> **About this task**:
Extract all lines in the data that contain the word "Завантажити".
(Excerpted data)
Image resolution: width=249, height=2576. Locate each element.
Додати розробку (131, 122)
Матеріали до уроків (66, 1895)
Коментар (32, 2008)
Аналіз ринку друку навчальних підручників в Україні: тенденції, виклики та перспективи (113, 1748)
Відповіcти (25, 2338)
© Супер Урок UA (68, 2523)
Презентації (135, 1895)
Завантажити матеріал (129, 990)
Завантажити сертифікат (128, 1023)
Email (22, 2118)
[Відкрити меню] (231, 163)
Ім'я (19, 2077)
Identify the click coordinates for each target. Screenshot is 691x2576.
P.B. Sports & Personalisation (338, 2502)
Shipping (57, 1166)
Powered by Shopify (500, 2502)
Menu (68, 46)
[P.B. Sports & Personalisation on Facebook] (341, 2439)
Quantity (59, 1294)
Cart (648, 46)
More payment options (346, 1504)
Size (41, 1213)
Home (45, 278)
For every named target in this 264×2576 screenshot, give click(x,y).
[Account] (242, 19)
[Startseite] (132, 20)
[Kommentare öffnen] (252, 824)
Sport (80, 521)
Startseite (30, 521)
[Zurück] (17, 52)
(End Excerpted data)
(Excerpted data)
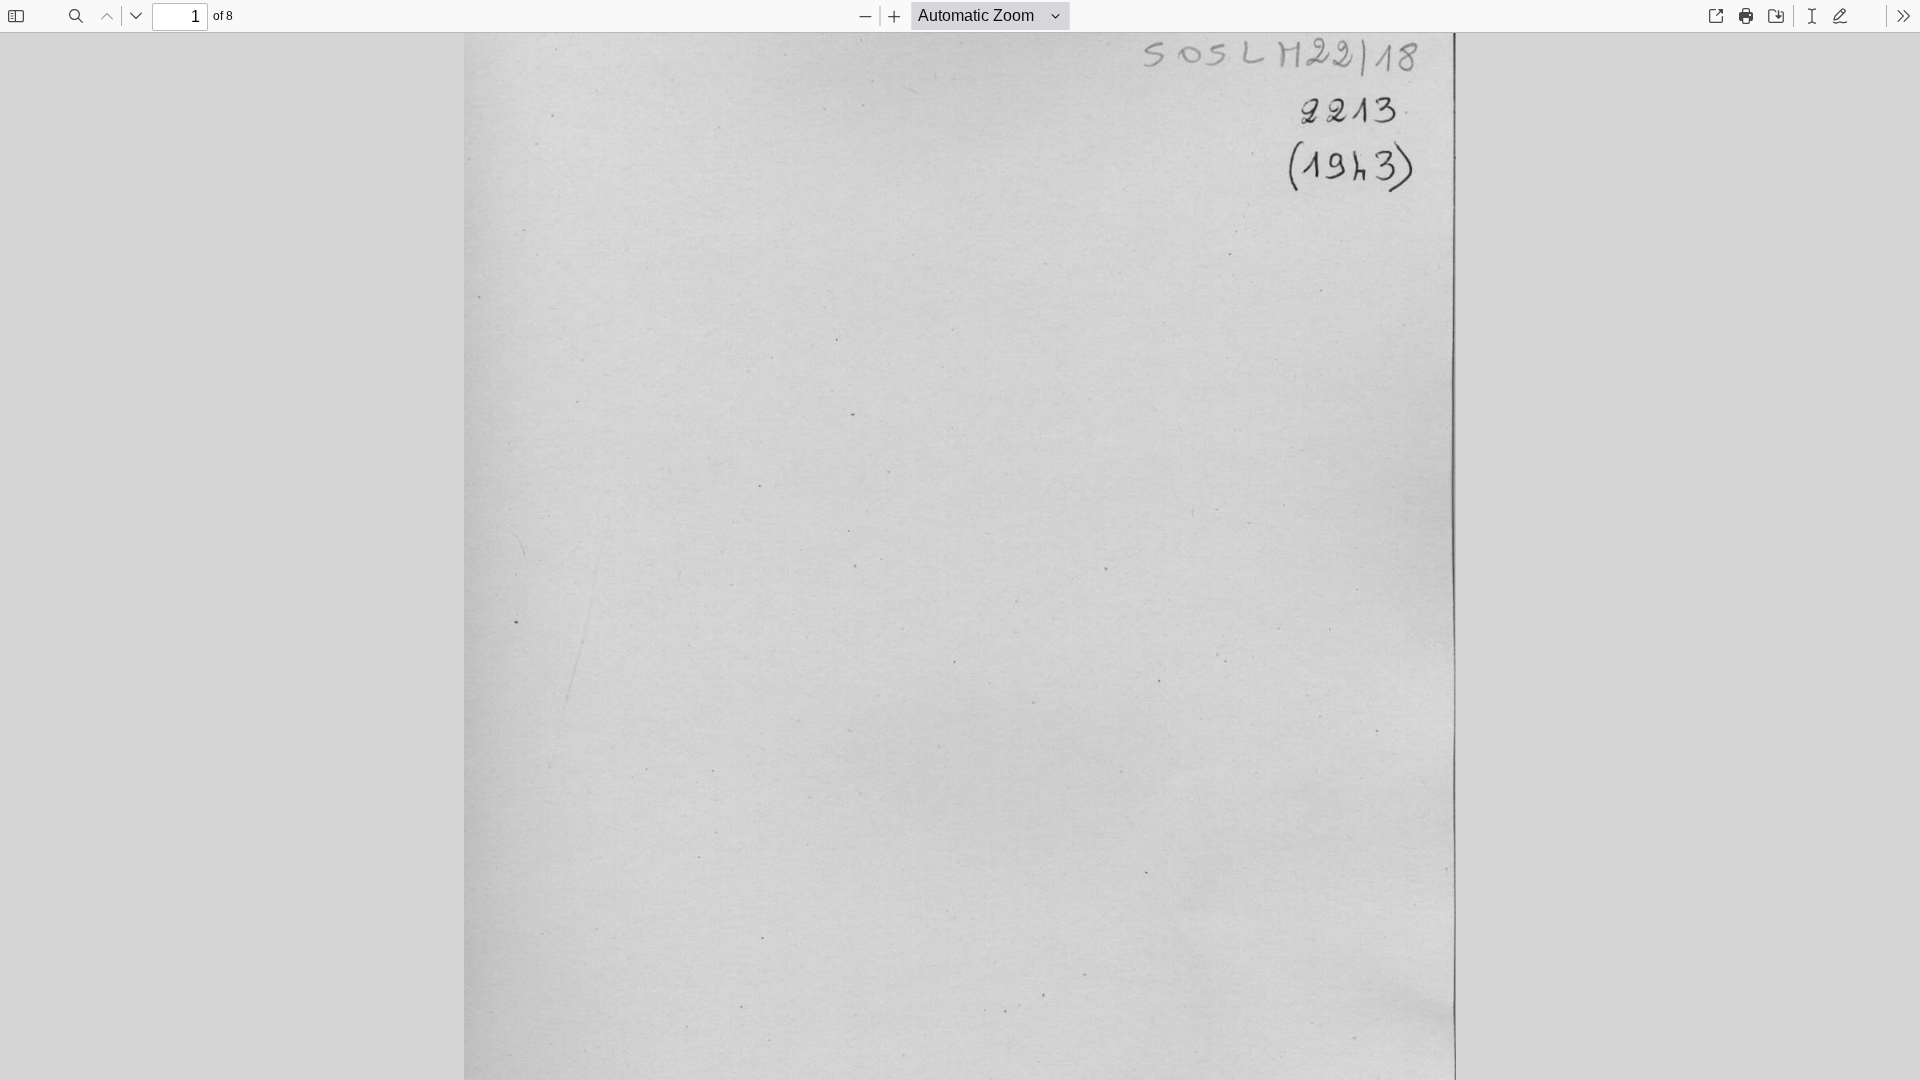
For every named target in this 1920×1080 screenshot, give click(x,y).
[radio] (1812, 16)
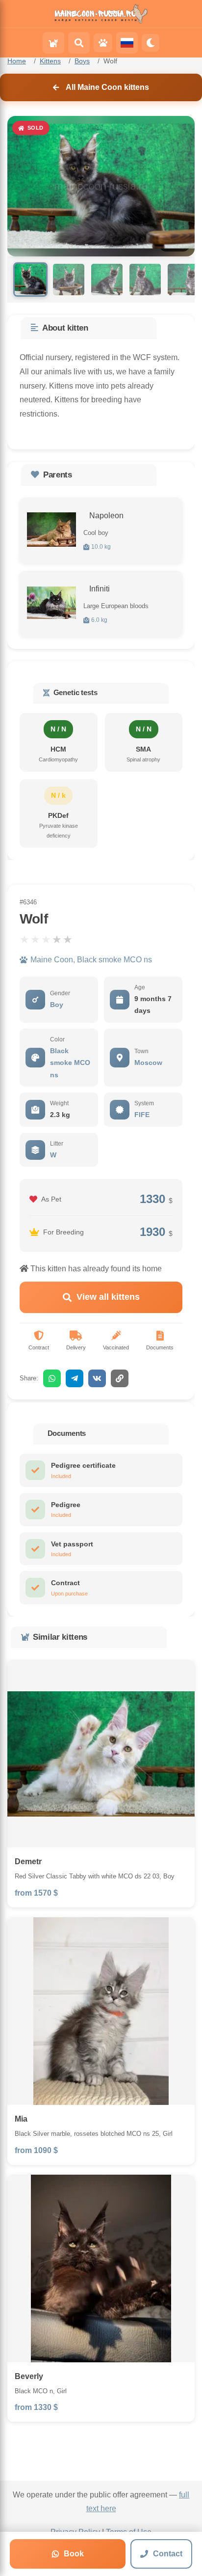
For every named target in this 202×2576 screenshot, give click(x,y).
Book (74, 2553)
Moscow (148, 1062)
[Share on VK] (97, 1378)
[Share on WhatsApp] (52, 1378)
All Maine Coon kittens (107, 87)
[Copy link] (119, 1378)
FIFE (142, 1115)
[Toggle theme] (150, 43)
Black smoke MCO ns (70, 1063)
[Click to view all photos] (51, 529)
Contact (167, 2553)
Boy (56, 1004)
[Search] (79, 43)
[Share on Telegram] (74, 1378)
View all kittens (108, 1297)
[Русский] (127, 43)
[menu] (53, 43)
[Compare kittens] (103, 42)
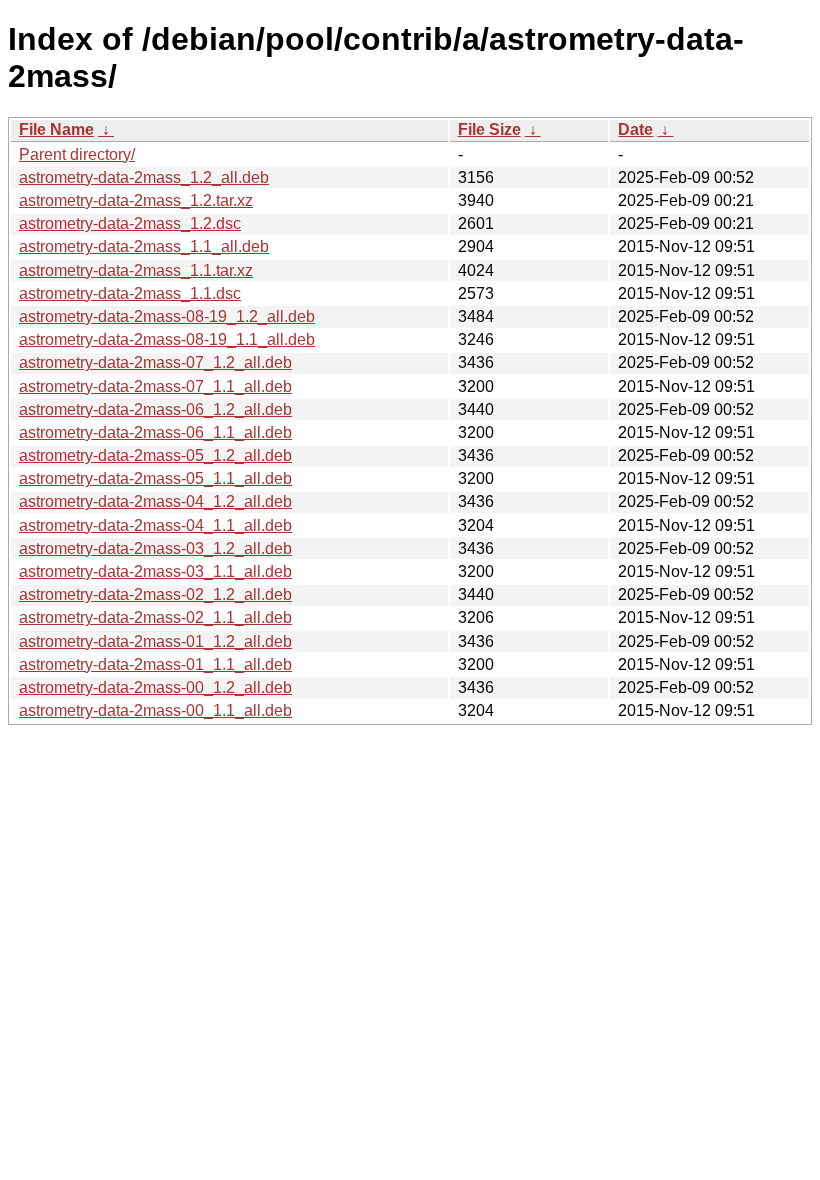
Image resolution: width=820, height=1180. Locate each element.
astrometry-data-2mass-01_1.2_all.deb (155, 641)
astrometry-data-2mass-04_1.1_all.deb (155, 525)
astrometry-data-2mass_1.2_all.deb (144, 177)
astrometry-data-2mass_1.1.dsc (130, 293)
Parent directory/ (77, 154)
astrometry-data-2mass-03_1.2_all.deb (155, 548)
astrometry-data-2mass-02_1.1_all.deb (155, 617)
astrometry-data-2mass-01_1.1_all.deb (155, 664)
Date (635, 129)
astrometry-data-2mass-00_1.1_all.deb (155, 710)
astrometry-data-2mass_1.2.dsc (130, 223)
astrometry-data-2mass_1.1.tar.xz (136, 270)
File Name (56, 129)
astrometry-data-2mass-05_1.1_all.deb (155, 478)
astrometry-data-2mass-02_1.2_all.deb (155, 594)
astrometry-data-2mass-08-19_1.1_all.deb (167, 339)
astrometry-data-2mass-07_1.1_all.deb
(End Excerpted data)
> **Result of this exercise**:
Завантажити матеріал (129, 990)
Завантажити сертифікат (128, 1023)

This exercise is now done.